Un récent rapport publié par HP Inc. révèle un manque de sécurité lié au matériel informatique. Sont pointés du doigt le manque de mises à jour, d’audits de surveillance, mais aussi les conséquences des pratiques de certains employés.
En France, plus de huit décideurs IT et cyber sur dix (81%), parmi les 150 interrogés par HP Inc., reconnaissent que leur maitrise de la sécurité matérielle est moins élevée que celle en matière de sécurité software. Pourtant, « l’achat d’un PC fixe, portable ou d’une imprimante implique une prise en compte de sa sécurité sur le long terme”, rappelle Boris Balacheff, le directeur de la recherche et de l’innovation pour la sécurité chez HP Inc. Or, 48 % des décideurs français ont déclaré que leurs équipes achats collaborent rarement avec les services informatiques pour vérifier les engagements des fournisseurs en matière de sécurité. Par ailleurs, les dires des fournisseurs sont difficilement vérifiables. 36% d’entre eux disent s’y fier aveuglément. Pourtant, « choisir des fournisseurs technologiques de confiance est primordial”, explique Michael Heywood, responsable de la sécurité de l’information, chez HP Inc. « Les entreprises et organisations ont besoin de preuves tangibles – briefings techniques, documentation détaillée, audits réguliers et processus de validation rigoureux – pour s’assurer que les exigences de sécurité soient respectées et que les appareils sont opérationnels de manières sûre et efficace », ajoute-t-il. Les audits mentionnés sont nécessaires pour la deuxième étape de suivi. 31% des décideurs déclarent qu’un de leurs fournisseurs de PC ou d’imprimantes a déjà échoué à un audit de cybersécurité au cours des cinq dernières années conduisant à la résiliation de leur contrat (27%). Avec des échecs aussi courants, il est d’autant plus important d’effectuer une vérification.
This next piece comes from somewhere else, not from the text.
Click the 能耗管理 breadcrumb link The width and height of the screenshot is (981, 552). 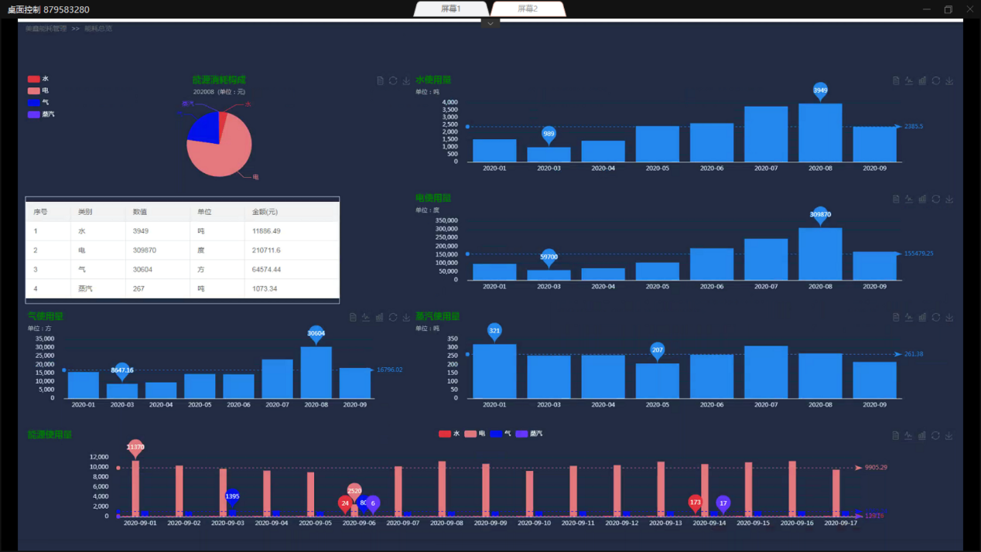(x=46, y=29)
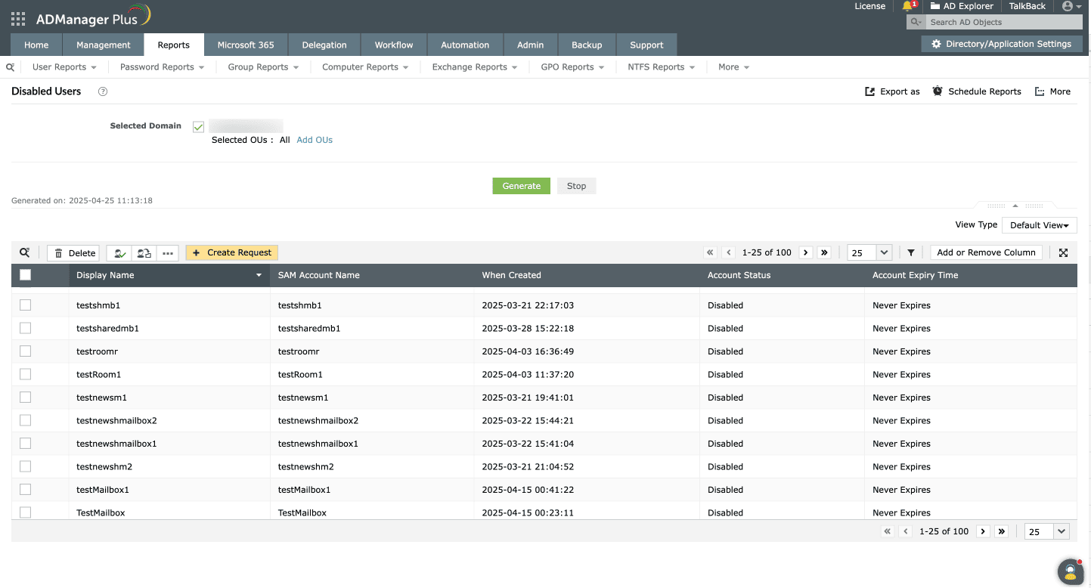Open the filter funnel icon

click(910, 252)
Des comportements à risque
L’enjeu de la sécurité des mots de passe est le plus connu, pourtant, 52 % des décideurs français admettent rarement changer les mots de passe BIOS, responsables du démarrage du système, pendant la durée de vie d’un appareil. Les mises à jour des firmware sont également souvent ignorées, révèle l’étude. 58% des décideurs n’effectuent pas les mises à niveau lorsqu’elles leur sont proposées. Pire, 55% redoutent leurs effets. “Plus longtemps une vulnérabilité n’est pas corrigée, plus grande est la fenêtre d’opportunité pour l’exploiter”, avertit Boris Balacheff. De la même manière, les vols ou les pertes de matériels entraînent des risques de sécurité. Ceux-ci arrivent fréquemment, 24% des employés français interrogés confient avoir perdu ou s’être fait voler un PC donné dans le cadre du travail. Ils ont mis, en moyenne, 24 heures avant d’en informer le service informatique. Dans cette situation, il est primordial que les équipes IT puissent effacer à distance les données des appareils. Ces données sont l’une des principales inquiétudes liées à la sécurité du hardware. En effet, 48% des décideurs déclarent que les problèmes de sécurité des données sont un obstacle majeur au recyclage des ordinateurs. Ils sont même 61% à disposer d’un nombre important d’appareils qui pourraient être réutilisés s’ils étaient totalement remis à zéro. Pour respecter leurs objectifs environnementaux, “il est essentiel pour les organisations de trouver un fournisseur de confiance qui propose un certificat de nettoyage des données », commente Grant Hoffman, responsable de la chaîne d’approvisionnement chez HP Solutions. Un autre facteur empêchant la réutilisation des appareils est la tendance des employés à conserver leur PC de travail. Pourtant, 76% des employés français interrogés affirment l’avoir fait.